Problem is, at the risk of sounding like a misogynist, most Egyptian women let themselves be treated like doormats, and this encourages certain people to treat most ladies in this way.

I was in that shop a couple of weeks ago with the better half. She is a Turk, who could be mistaken for an Egyptian, but takes no s**t from anyone (me especially!). She was already annoyed since they had had one of their frequent check out problems during the previous morning which had meant a twenty minute delay. Anyway we went to the meat counter at about 8am, hung around for five minutes and them asked the man behind the counter if he intended to actually serve us. He simply said( in Arabic) that they would start serving at 8.30.

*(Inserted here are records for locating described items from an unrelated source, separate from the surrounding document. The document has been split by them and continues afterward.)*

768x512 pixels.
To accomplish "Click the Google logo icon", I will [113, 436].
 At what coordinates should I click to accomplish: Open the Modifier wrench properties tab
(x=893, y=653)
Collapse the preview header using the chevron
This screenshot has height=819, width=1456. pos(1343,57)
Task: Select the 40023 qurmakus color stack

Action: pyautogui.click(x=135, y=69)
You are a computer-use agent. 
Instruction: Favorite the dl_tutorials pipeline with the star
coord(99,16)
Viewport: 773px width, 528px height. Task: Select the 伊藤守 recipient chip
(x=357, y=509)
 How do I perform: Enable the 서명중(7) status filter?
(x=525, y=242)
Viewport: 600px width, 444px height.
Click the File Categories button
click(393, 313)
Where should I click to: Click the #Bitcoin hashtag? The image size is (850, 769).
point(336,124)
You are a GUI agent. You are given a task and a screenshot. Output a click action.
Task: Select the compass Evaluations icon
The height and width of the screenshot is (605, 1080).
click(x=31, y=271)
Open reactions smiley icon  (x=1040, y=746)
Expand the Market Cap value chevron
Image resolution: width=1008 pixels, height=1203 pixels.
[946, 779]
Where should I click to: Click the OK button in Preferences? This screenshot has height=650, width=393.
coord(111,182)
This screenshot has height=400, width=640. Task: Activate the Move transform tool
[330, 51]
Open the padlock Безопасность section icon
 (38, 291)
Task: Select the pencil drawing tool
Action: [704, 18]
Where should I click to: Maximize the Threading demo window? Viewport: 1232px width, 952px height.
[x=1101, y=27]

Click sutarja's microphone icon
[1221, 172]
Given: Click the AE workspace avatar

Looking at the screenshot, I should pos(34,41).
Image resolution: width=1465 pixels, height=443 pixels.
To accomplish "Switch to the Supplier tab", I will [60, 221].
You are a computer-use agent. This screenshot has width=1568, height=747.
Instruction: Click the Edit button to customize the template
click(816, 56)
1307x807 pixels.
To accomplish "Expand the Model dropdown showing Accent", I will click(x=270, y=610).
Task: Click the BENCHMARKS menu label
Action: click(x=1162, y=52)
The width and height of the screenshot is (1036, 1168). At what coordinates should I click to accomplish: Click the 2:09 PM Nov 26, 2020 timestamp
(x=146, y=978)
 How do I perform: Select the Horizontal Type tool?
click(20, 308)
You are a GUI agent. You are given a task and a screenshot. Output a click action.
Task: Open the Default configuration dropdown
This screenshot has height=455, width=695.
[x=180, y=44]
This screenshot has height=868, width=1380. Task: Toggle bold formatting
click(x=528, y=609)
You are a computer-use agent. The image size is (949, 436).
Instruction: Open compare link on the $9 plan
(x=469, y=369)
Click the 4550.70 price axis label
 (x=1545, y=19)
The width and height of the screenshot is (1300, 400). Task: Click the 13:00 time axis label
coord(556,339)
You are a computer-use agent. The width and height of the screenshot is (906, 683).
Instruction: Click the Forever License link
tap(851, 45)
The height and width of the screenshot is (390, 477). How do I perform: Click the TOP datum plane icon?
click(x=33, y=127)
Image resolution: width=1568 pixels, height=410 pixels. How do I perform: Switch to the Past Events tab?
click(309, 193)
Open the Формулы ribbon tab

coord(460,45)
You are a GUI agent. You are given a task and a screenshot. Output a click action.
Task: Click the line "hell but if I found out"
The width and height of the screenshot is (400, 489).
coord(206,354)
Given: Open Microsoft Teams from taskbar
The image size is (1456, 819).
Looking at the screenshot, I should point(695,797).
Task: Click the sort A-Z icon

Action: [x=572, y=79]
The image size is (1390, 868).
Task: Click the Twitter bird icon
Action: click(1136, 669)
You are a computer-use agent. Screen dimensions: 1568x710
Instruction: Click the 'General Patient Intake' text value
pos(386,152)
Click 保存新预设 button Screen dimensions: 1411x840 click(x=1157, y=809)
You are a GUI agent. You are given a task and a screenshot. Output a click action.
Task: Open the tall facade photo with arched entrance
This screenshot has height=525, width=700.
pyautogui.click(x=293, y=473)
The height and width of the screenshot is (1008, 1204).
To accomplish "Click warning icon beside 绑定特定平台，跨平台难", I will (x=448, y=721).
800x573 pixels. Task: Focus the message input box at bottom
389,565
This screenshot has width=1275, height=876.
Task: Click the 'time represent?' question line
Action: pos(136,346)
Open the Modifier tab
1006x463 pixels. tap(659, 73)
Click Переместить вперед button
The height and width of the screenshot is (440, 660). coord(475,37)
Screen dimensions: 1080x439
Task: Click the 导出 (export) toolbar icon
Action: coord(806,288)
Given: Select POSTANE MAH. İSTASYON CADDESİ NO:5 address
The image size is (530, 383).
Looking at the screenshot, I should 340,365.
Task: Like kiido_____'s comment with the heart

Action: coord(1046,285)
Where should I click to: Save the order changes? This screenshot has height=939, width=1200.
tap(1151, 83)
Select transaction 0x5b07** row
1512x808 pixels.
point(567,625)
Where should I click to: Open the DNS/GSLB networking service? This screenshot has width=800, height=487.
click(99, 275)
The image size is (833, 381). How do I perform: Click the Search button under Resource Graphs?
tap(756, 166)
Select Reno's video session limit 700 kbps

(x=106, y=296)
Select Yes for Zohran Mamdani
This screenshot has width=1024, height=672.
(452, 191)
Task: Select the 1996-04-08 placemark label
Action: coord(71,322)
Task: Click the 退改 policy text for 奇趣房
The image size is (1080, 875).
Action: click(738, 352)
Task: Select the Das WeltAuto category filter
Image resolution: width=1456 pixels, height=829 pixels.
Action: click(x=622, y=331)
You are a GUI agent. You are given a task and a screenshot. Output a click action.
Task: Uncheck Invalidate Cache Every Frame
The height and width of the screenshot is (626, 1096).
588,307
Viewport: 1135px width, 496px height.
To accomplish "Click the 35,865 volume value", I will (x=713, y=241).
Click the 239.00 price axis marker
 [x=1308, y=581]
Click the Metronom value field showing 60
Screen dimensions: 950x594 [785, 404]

I said the hell with it let's just go to Metro, but she threw a real wobbler, yelled at the man and demanded to see the manager. He turned out to be a decent bloke who apologised and served us personally. The point is that there were three well dressed Egyptian ladies who were also waiting, who all congratulated her along the lines of "that's how you need to treat these people". Why did they need a Khawager to cause a fuss, why not stand up for themselves?


----------



## Whitedesert (Oct 9, 2011)

One thing that I discovered when I first came to Egypt was that many locals have no idea that once the person behind the till starts ringing up the stuff you are buying, they can then only serve another person once that is done. Somehow they figure it is possible to slip inbetween and pay for the little chocolate, because after all, it is only one little chocolate. Back in the village there is no electronic till, and these things are all possible...


----------



## Guest (Feb 22, 2012)

Maireadhoey said:


> Ehmmmm..... I prefer to think of it as strawberry blonde


my sister and my daughter both are gingers and i fear them! gratly


----------